Game uses simple touch controls, but has depth and variety that may make it initially complicated and frustrating for newcomers to this kind of game.


While players attack aliens with phasers, there's no blood or gore shown as a result of combat.


Based on the long-running sci-fi Star Trek franchise. Players can use real money to buy in-game resources to improve their ship or speed up repairs and other processes, though these resources can also be earned by playing. Players can also watch ads to earn these items and the opportunity to spin a wheel where the prizes are, you guessed it, more resources.

Drinking, Drugs & Smoking

While alien alcoholic beverages are visible when you visit a bar, no one's shown drinking.

What parents need to know

Parents need to know that Star Trek Trexels II: The Next Resolution is a spaceship simulation available for iOS and Android devices.
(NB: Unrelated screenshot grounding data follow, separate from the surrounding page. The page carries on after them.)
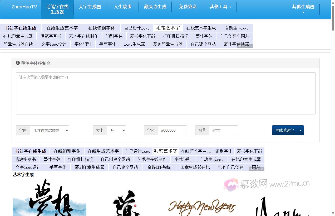Open the 人生故事 menu item
Screen dimensions: 335x216
coord(123,7)
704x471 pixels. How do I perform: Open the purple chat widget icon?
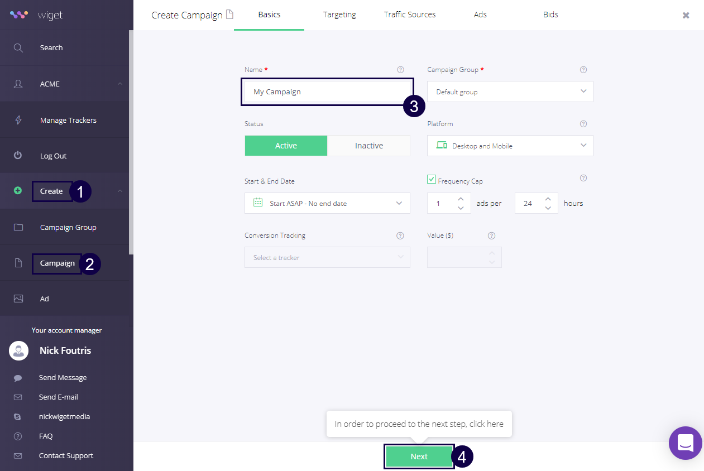[685, 443]
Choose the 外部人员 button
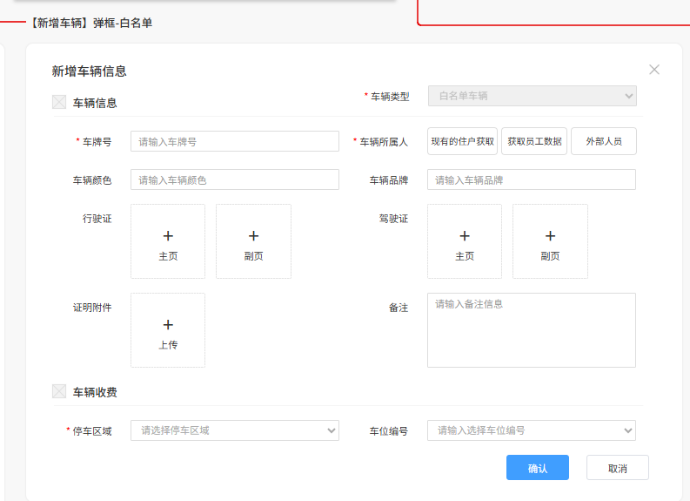This screenshot has width=690, height=501. tap(603, 141)
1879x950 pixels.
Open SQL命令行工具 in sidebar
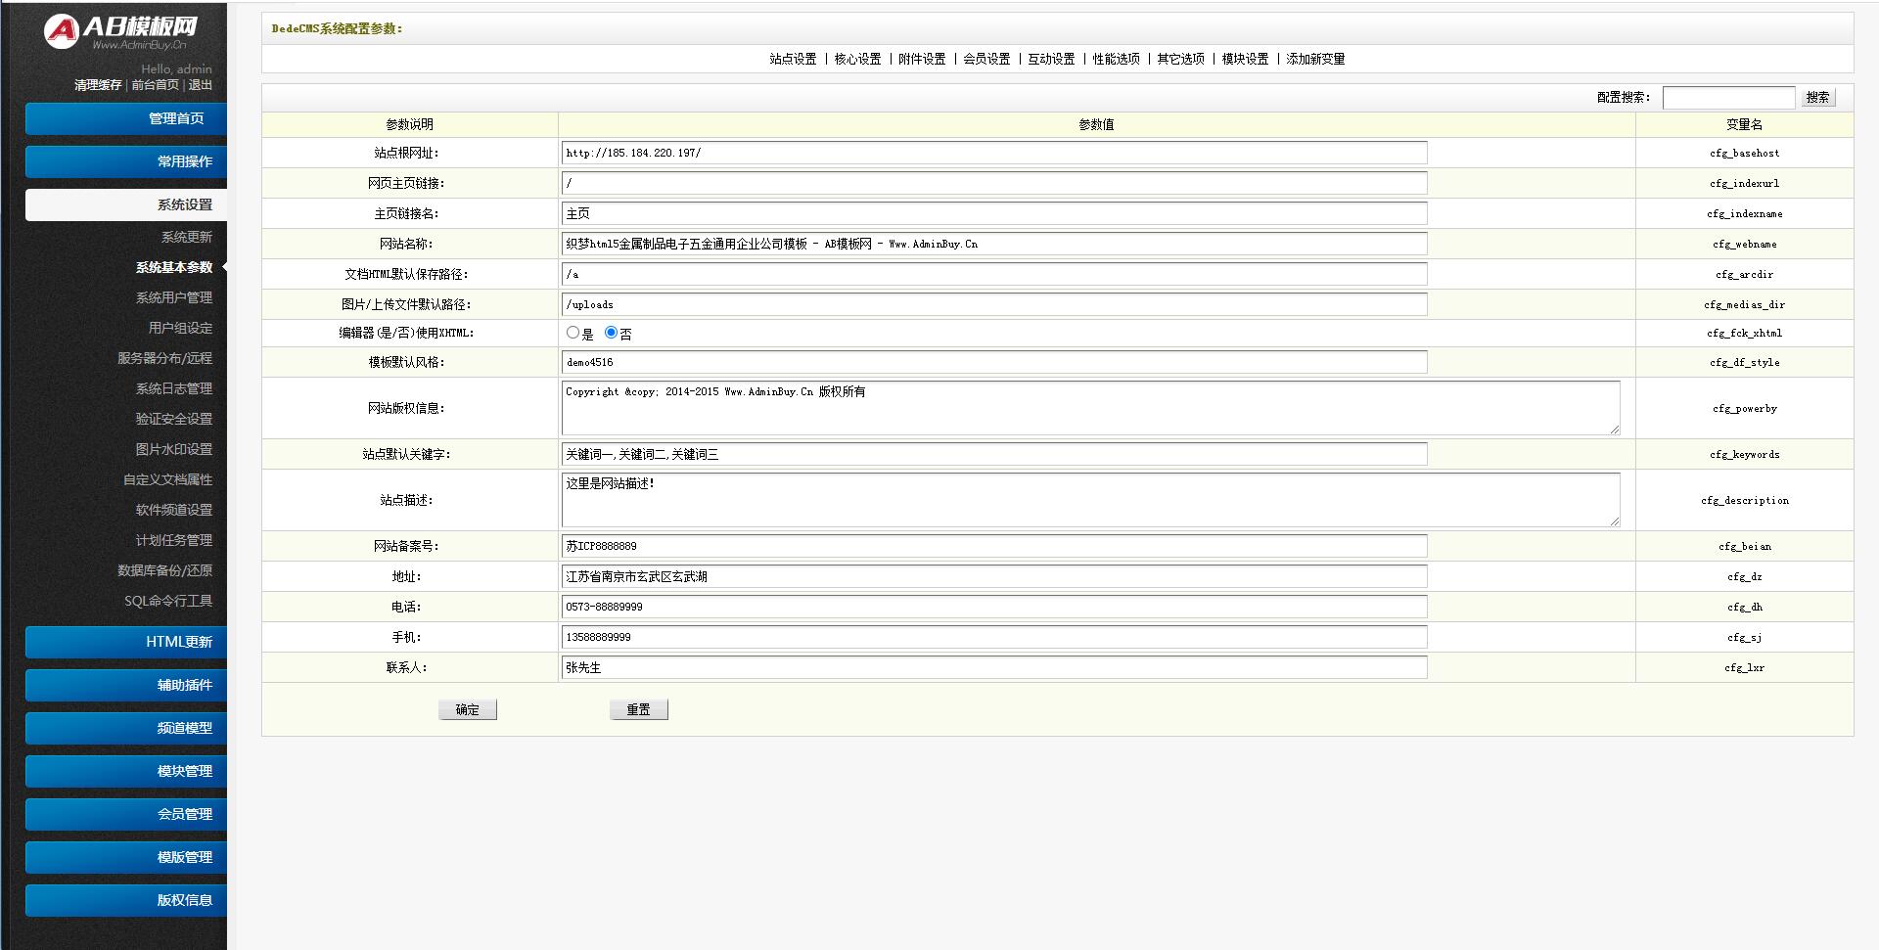167,601
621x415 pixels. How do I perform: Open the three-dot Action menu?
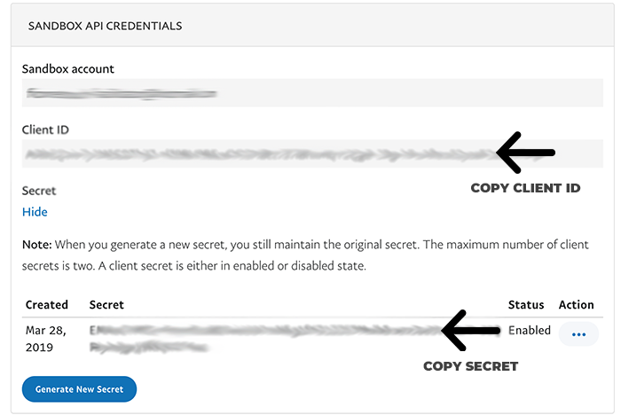(x=578, y=334)
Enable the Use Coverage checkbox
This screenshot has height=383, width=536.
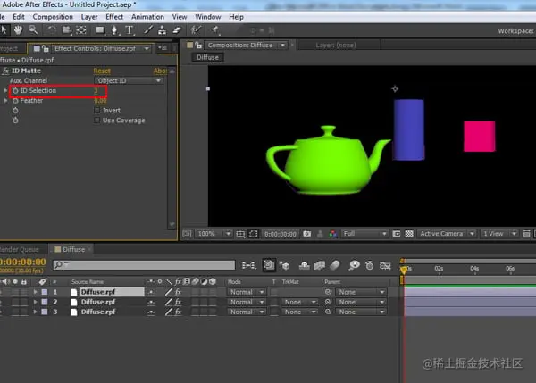tap(97, 121)
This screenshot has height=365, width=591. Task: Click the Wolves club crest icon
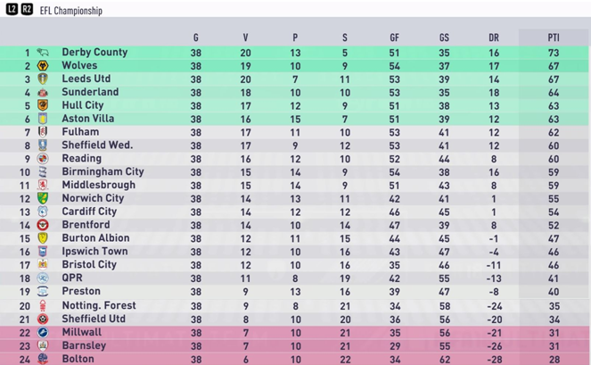point(43,66)

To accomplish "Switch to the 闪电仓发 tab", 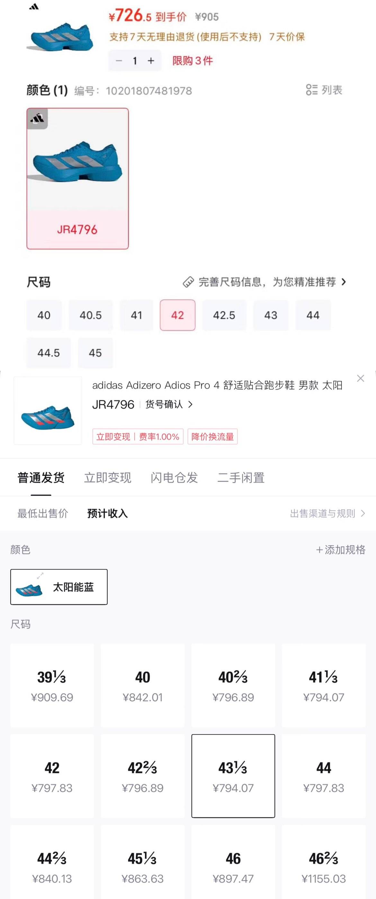I will pos(174,477).
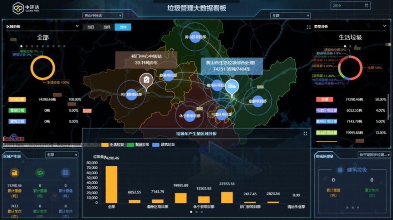Image resolution: width=393 pixels, height=220 pixels.
Task: Open the calendar icon in the 2019 date field
Action: 366,6
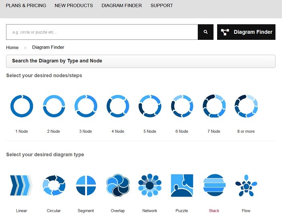282x220 pixels.
Task: Choose the Linear diagram type icon
Action: [x=21, y=185]
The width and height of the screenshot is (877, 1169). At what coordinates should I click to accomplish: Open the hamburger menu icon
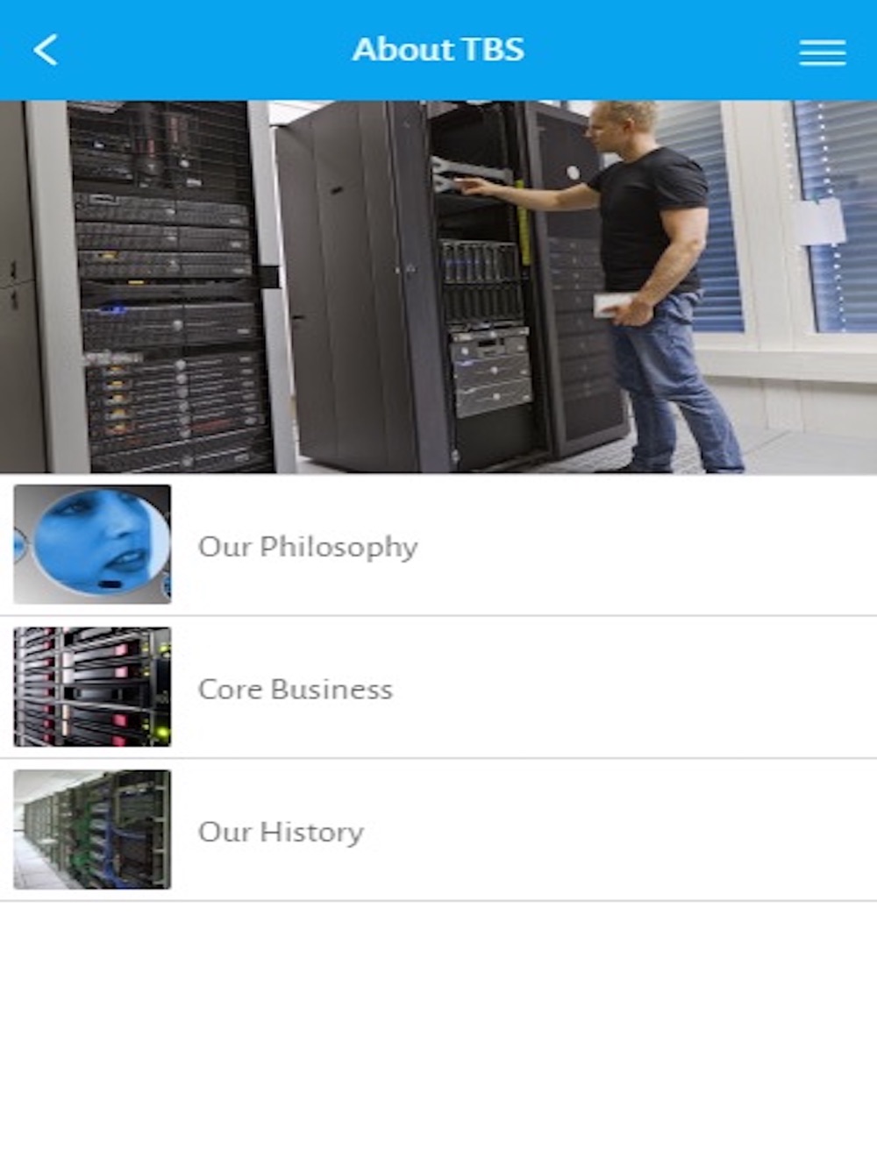click(x=822, y=52)
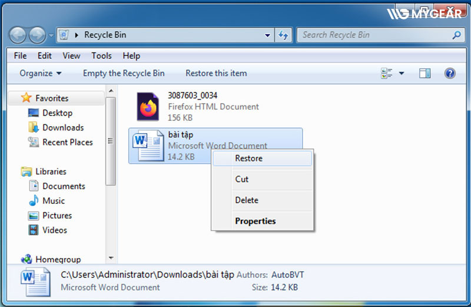This screenshot has height=307, width=471.
Task: Choose Delete from the context menu
Action: (247, 200)
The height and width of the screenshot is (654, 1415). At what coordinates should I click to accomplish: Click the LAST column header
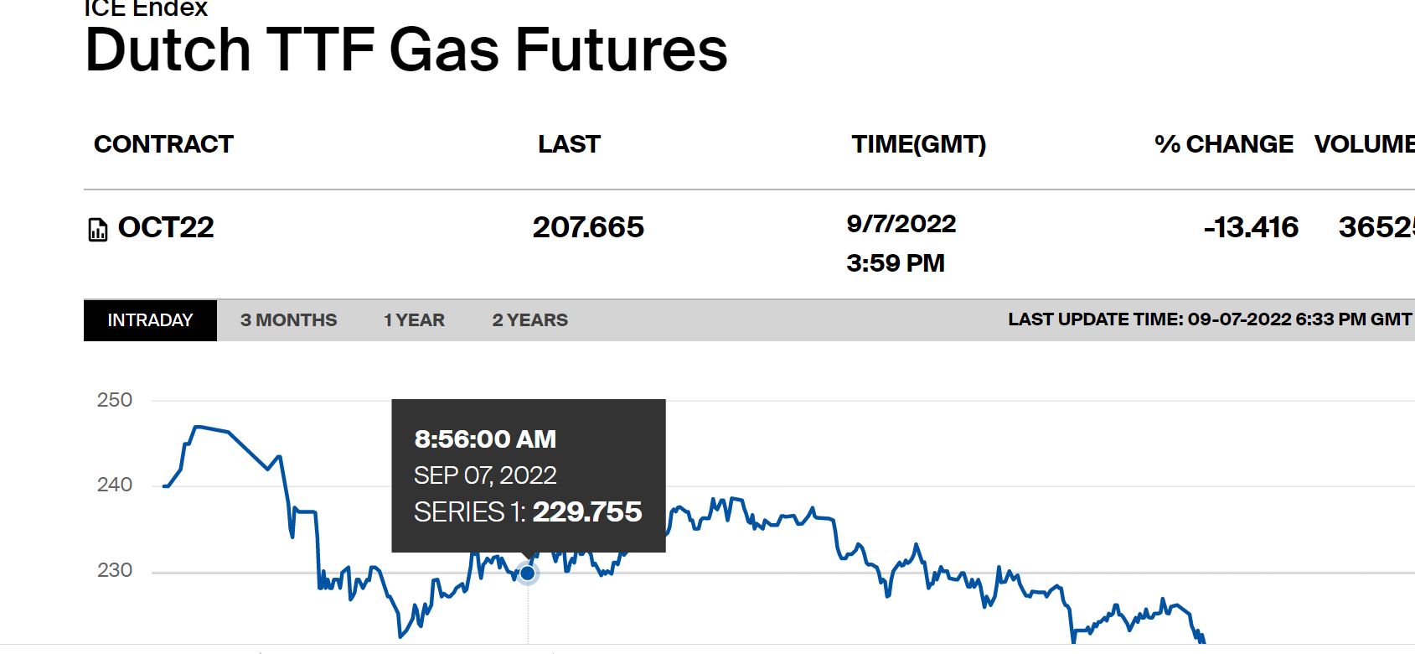coord(569,144)
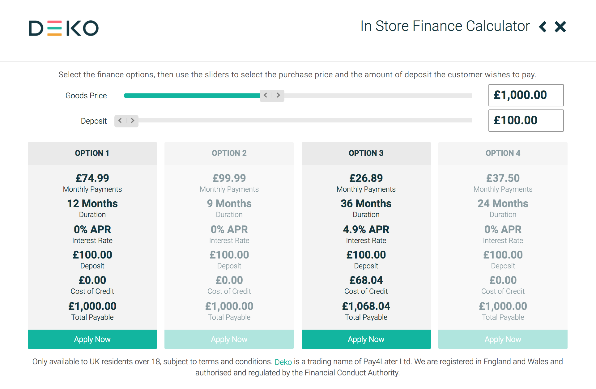The image size is (596, 389).
Task: Open the Deko link in the footer
Action: [x=283, y=362]
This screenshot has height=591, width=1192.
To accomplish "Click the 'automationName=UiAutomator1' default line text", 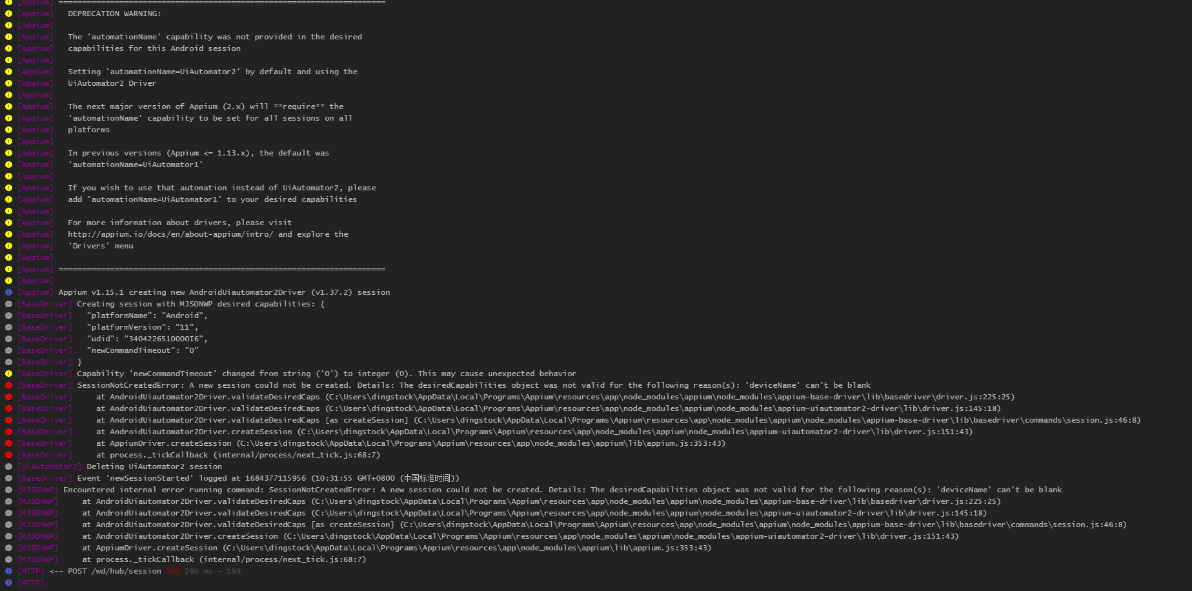I will click(x=136, y=165).
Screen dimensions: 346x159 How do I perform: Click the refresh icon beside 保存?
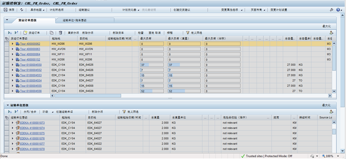[22, 10]
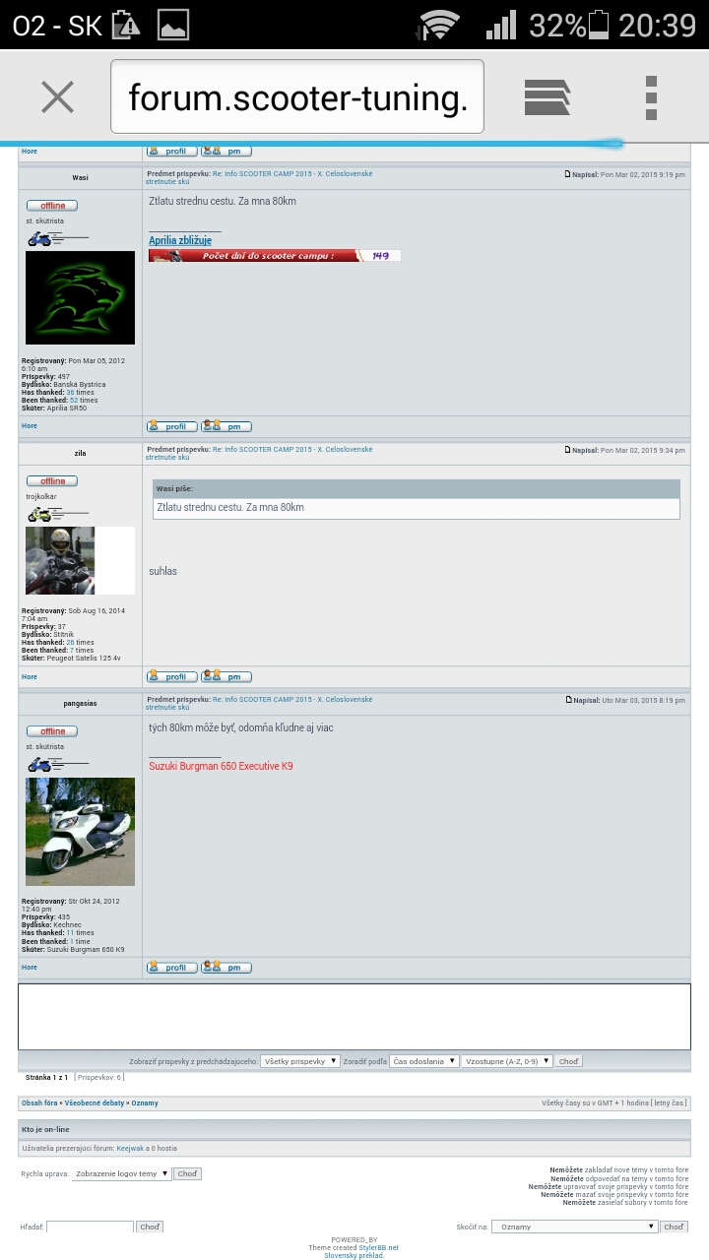This screenshot has height=1260, width=709.
Task: Click the Aprilia zbližuje signature link
Action: click(x=180, y=240)
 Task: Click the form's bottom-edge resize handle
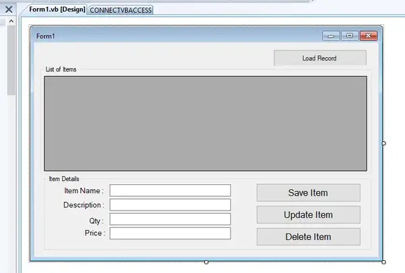click(x=206, y=262)
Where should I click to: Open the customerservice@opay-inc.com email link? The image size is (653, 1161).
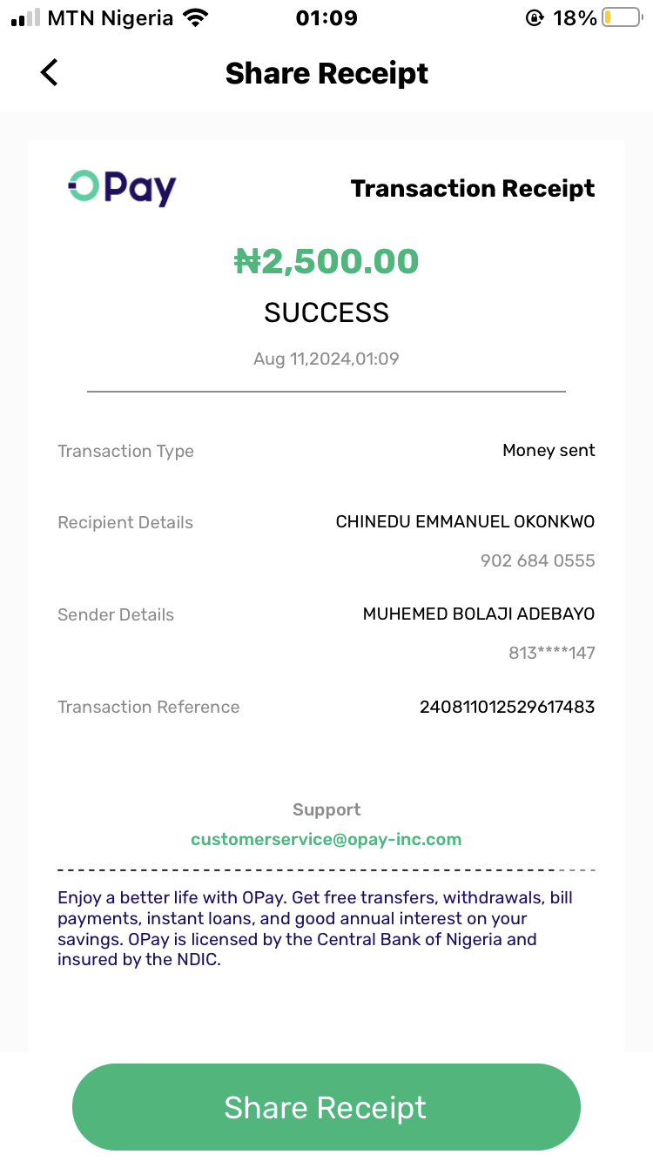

In it, you have to repair and maintain a spaceship, as well as its crew. While you sometimes have to shoot unfriendly aliens with your phaser, the pixelated graphics mean there's no blood or gore. There's also no sex or cursing. Time's also spent in Quark's bar, where alien alcohol is visible, though no one's shown drinking. Quark also has a Dabo wheel you can spin to win prizes (i.e., resources). Resources can also be earned through playing, bought with real money, or doubled by watching ads, which will also earn you another spin of the Dabo wheel. The game is based on the long-running sci-fi franchise, which encompasses movies, TV shows, books, comics, games, action figures, and other paraphernalia. Read the developer's privacy policy for details on how your (or your kids') information is collected, used, and shared and any choices you may have in the matter, and note that privacy policies and terms of service frequently change.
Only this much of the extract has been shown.